GIVEN EXERCISE: Rewrite the items below, changing every "GUI agent" to "GUI assistant" and keeping all other text unchanged.

(Target pointing data)
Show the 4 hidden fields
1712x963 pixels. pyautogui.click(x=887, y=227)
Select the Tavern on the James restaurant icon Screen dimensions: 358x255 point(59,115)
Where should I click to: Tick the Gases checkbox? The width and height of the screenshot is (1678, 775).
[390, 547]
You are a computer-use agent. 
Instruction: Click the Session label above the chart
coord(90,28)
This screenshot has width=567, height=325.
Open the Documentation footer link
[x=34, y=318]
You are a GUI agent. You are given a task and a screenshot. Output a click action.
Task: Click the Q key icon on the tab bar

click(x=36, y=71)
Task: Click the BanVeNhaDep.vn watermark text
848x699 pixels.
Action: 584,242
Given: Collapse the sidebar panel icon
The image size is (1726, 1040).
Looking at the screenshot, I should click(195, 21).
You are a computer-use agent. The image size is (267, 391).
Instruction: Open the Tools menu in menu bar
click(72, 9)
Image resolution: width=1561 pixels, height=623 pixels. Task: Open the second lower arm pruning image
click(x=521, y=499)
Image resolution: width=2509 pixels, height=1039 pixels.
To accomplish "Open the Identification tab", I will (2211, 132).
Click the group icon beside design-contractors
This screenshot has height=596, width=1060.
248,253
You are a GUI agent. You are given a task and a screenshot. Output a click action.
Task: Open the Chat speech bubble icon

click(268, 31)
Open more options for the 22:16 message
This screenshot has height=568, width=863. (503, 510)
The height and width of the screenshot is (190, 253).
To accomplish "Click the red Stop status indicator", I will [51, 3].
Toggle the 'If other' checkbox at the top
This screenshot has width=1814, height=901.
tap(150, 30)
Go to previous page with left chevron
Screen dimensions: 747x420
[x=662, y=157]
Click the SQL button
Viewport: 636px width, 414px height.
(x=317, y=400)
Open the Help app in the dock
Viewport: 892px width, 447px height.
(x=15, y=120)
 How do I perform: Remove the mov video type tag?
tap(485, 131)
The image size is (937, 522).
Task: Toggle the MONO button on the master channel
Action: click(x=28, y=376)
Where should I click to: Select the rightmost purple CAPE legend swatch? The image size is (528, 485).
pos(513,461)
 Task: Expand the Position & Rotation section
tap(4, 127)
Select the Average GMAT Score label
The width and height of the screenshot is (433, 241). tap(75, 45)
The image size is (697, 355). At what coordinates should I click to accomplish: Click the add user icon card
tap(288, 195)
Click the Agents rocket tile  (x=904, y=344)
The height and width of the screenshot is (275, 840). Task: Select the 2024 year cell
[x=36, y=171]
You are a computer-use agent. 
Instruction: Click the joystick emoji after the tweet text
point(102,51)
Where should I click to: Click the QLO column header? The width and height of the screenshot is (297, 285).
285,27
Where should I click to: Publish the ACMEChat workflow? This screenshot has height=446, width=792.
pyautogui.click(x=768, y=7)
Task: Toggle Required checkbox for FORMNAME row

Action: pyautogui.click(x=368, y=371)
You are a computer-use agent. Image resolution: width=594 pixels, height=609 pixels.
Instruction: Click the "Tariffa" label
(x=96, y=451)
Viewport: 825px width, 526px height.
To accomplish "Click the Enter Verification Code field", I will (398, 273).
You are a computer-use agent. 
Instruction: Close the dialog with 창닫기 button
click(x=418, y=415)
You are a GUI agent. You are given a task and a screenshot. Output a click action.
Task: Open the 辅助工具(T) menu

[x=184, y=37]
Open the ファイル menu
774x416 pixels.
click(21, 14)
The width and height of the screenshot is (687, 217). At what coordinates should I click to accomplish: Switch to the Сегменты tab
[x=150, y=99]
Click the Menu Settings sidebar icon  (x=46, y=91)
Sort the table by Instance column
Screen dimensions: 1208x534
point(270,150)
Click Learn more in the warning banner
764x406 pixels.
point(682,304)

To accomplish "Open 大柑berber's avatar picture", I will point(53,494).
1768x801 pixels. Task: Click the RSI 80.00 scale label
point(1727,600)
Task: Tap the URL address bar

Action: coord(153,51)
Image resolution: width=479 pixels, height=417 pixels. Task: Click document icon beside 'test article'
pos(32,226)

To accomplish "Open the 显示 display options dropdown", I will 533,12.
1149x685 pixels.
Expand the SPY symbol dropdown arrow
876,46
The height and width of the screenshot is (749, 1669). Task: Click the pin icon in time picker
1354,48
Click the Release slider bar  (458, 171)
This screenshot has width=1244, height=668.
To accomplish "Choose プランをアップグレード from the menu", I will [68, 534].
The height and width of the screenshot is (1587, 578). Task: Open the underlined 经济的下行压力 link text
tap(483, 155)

IN RESPONSE:
Show the 4 hidden fields
1712x963 pixels. pyautogui.click(x=887, y=227)
Select the Tavern on the James restaurant icon Screen dimensions: 358x255 point(59,115)
Where should I click to: Tick the Gases checkbox? The width and height of the screenshot is (1678, 775).
[390, 547]
You are a computer-use agent. 
Instruction: Click the Session label above the chart
coord(90,28)
This screenshot has width=567, height=325.
Open the Documentation footer link
[x=34, y=318]
You are a GUI assistant. You are given a task and a screenshot. Output a click action.
Task: Click the Q key icon on the tab bar

click(x=36, y=71)
Task: Click the BanVeNhaDep.vn watermark text
848x699 pixels.
Action: 584,242
Given: Collapse the sidebar panel icon
The image size is (1726, 1040).
Looking at the screenshot, I should click(195, 21).
You are a computer-use agent. The image size is (267, 391).
Instruction: Open the Tools menu in menu bar
click(72, 9)
Image resolution: width=1561 pixels, height=623 pixels. Task: Open the second lower arm pruning image
click(x=521, y=499)
Image resolution: width=2509 pixels, height=1039 pixels.
To accomplish "Open the Identification tab", I will (2211, 132).
Click the group icon beside design-contractors
This screenshot has height=596, width=1060.
248,253
You are a GUI assistant. You are given a task and a screenshot. Output a click action.
Task: Open the Chat speech bubble icon

click(268, 31)
Open more options for the 22:16 message
This screenshot has height=568, width=863. (503, 510)
The height and width of the screenshot is (190, 253).
To accomplish "Click the red Stop status indicator", I will [51, 3].
Toggle the 'If other' checkbox at the top
This screenshot has width=1814, height=901.
tap(150, 30)
Go to previous page with left chevron
Screen dimensions: 747x420
[x=662, y=157]
Click the SQL button
Viewport: 636px width, 414px height.
(x=317, y=400)
Open the Help app in the dock
Viewport: 892px width, 447px height.
(x=15, y=120)
 How do I perform: Remove the mov video type tag?
tap(485, 131)
The image size is (937, 522).
Task: Toggle the MONO button on the master channel
Action: click(x=28, y=376)
Where should I click to: Select the rightmost purple CAPE legend swatch? The image size is (528, 485).
pos(513,461)
 Task: Expand the Position & Rotation section
tap(4, 127)
Select the Average GMAT Score label
The width and height of the screenshot is (433, 241). tap(75, 45)
The image size is (697, 355). At what coordinates should I click to accomplish: Click the add user icon card
tap(288, 195)
Click the Agents rocket tile  (x=904, y=344)
The height and width of the screenshot is (275, 840). Task: Select the 2024 year cell
[x=36, y=171]
You are a computer-use agent. 
Instruction: Click the joystick emoji after the tweet text
point(102,51)
Where should I click to: Click the QLO column header? The width and height of the screenshot is (297, 285).
285,27
Where should I click to: Publish the ACMEChat workflow? This screenshot has height=446, width=792.
pyautogui.click(x=768, y=7)
Task: Toggle Required checkbox for FORMNAME row

Action: pyautogui.click(x=368, y=371)
You are a computer-use agent. Image resolution: width=594 pixels, height=609 pixels.
Instruction: Click the "Tariffa" label
(x=96, y=451)
Viewport: 825px width, 526px height.
To accomplish "Click the Enter Verification Code field", I will (398, 273).
You are a computer-use agent. 
Instruction: Close the dialog with 창닫기 button
click(x=418, y=415)
You are a GUI assistant. You are given a task and a screenshot. Output a click action.
Task: Open the 辅助工具(T) menu

[x=184, y=37]
Open the ファイル menu
774x416 pixels.
click(21, 14)
The width and height of the screenshot is (687, 217). At what coordinates should I click to accomplish: Switch to the Сегменты tab
[x=150, y=99]
Click the Menu Settings sidebar icon  (x=46, y=91)
Sort the table by Instance column
Screen dimensions: 1208x534
point(270,150)
Click Learn more in the warning banner
764x406 pixels.
point(682,304)

To accomplish "Open 大柑berber's avatar picture", I will point(53,494).
1768x801 pixels. Task: Click the RSI 80.00 scale label
point(1727,600)
Task: Tap the URL address bar

Action: coord(153,51)
Image resolution: width=479 pixels, height=417 pixels. Task: Click document icon beside 'test article'
pos(32,226)

To accomplish "Open the 显示 display options dropdown", I will 533,12.
1149x685 pixels.
Expand the SPY symbol dropdown arrow
876,46
The height and width of the screenshot is (749, 1669). Task: Click the pin icon in time picker
1354,48
Click the Release slider bar  (458, 171)
This screenshot has width=1244, height=668.
To accomplish "Choose プランをアップグレード from the menu", I will [68, 534].
The height and width of the screenshot is (1587, 578). Task: Open the underlined 经济的下行压力 link text
tap(483, 155)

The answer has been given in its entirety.